**Reading text**
----

Vodafone NBN (FTTP) IPv6 Prefix Delegation on a Ubiquiti EdgeRouter Lite

Background

I’ve always been intimidated by IPv6, the addresses were long and confusing, and not fully understanding the technology made me nervous to integrate it into my systems. How did it work? Would enabling it expose everything in my LAN to the internet? Would I find myself under attack without realising it?

Well, the good news is that smarter people have already thought about the problems above (and more) and engineered an addressing system with built-in security and automatic configuration (SLAAC). So if you use a firewall on your router, IPv6 will give you the benefits of having externally accessible IP addresses on your LAN that can be routed, if you allow it.

I found a lot of misinformation and confusion around IPv6 online. So if you’re looking for general information on IPv6 review the videos below, I also found the instructions here: https://medium.com/@nurblieh/ipv6-on-the-edgerouter-lite-c95e3cc8d49d invaluable.

Finally, I was able to guess at the correct settings to use on Vodafone NBN to obtain IPv6 addresses. I called Vodafone’s support number – email, weirdly, wasn’t an option – unfortunately their support wasn’t great, and all I was able to find was that they do offer IPv6, but not technical advice. Thankfully their IPv6 technology implementation is standard to the point of being boring and I guessed at the right settings, eventually getting it right.

Configuration

To get IPv6 prefix delegation working on the edgerouter with Vodafone FTTP NBN a few steps need to be taken:

  1. Setup the firewalls WAN6_In and WAN6_LOCAL on the EdgeRouter to allow IPv6 traffic and assign it to the internet interface.
  2. Enable dhcpv6-pd on the internet Ethernet port, request a /56 from Vodafone.
  3. Delegate /64 subdomains to each interface on your network. If I understand it correctly, there should be 255 available networks to assign.
  4. I personally disable DNS name servers being advertised to

Generally I use the config tree to do configuration, however to save time, I’ve included below the relevant settings to enable IPv6 taken from the config file. If I’ve missed something please let me know in the comments.

The below settings contain the firewall settings for an IPv6 connection. I’ve removed IP addresses, but left the configuration to show to poke holes in the firewall to allow services through directly to servers. As it has been mentioned elsewhere on the internet, allowing ICMPv6 through is critical for IPv6 to function correctly.

firewall {
     ...
     ipv6-name WAN6_IN {
         default-action drop
         rule 10 {
             action accept
             description "allow established"

----

**Records**

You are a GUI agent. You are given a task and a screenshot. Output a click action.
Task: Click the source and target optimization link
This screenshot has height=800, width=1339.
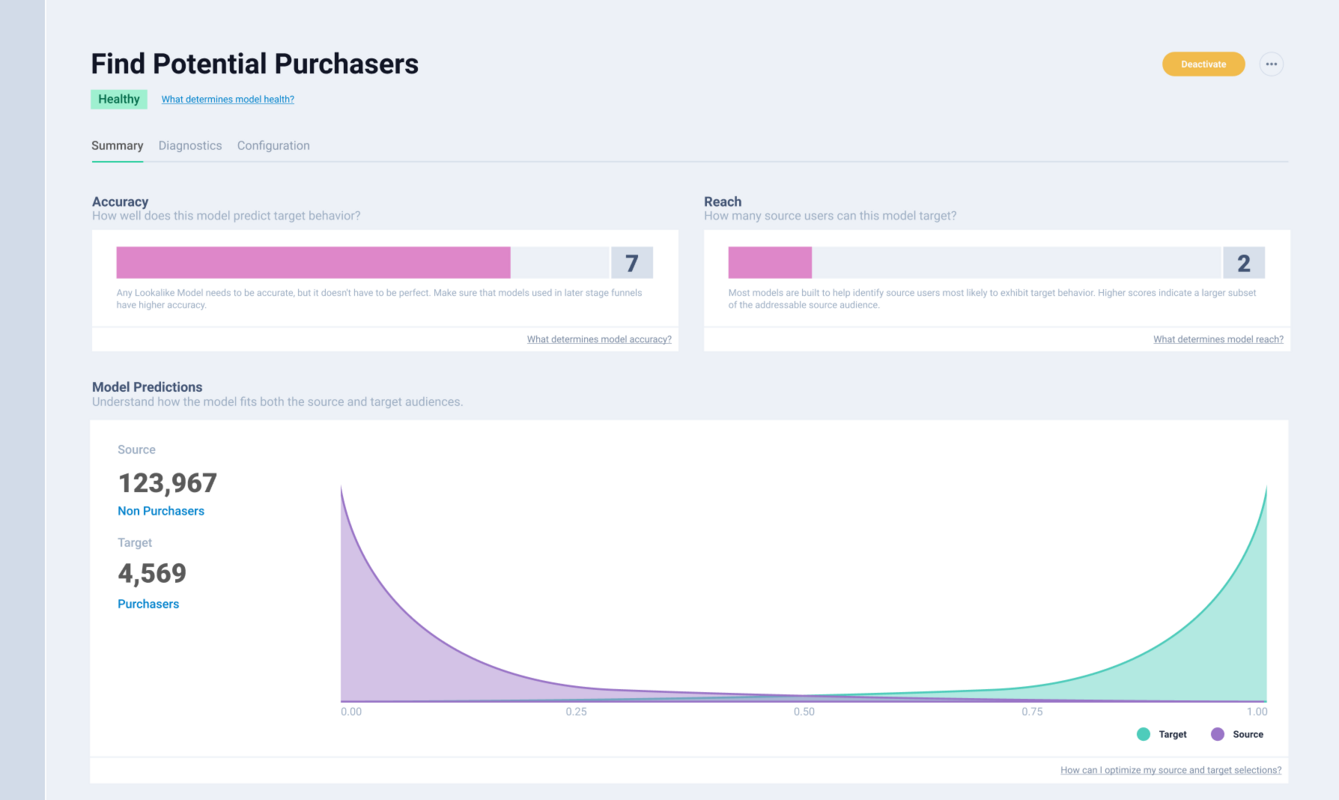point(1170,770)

----

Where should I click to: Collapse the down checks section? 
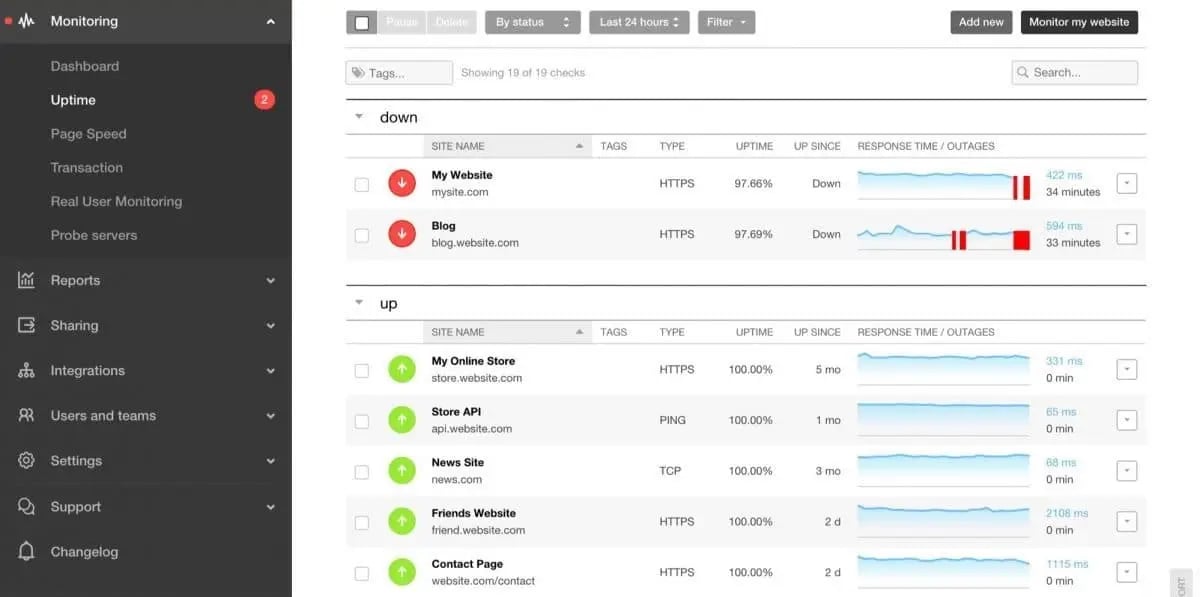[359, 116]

----

**Work to do**
Please continue the guide to IPv6 prefix delegation on the EdgeRouter Lite from the point where it stops.

**Exercise output**
             protocol all
             state {
                 established enable
                 related enable
             }
         }
         rule 20 {
             action drop
             description "drop invalid packets"
             protocol all
             state {
                 invalid enable
             }
         }
         rule 30 {
             action accept
             description "allow ICMPv6"
             protocol icmpv6
         }
         rule 40 {
             action accept
             description "allow traffic for www"
             destination {
                 address xxx
             }
             protocol tcp
         }
         rule 41 {
             action accept
             description "Allow SSH (v6) to Atlas"
             destination {
                 address xxx
                 port 22
             }
             protocol tcp
         }
         rule 42 {
             action accept
             description "Allow Ipv6 to Plex"
             destination {
                 address xxx
                 port 32400
             }
             protocol tcp
         }
     }
     ipv6-name WAN6_LOCAL {
         default-action drop
         rule 10 {
             action accept
             description "allow established"
             protocol all
             state {
                 established enable
                 related enable
             }
         }
         rule 20 {
             action drop
             description "drop invalid packets"
             protocol all
             state {
                 invalid enable
             }
         }
         rule 30 {
             action accept
             description "allow ICMPv6"
             protocol icmpv6
         }
         rule 40 {
             action accept
             description "allow DHCPv6 client/server"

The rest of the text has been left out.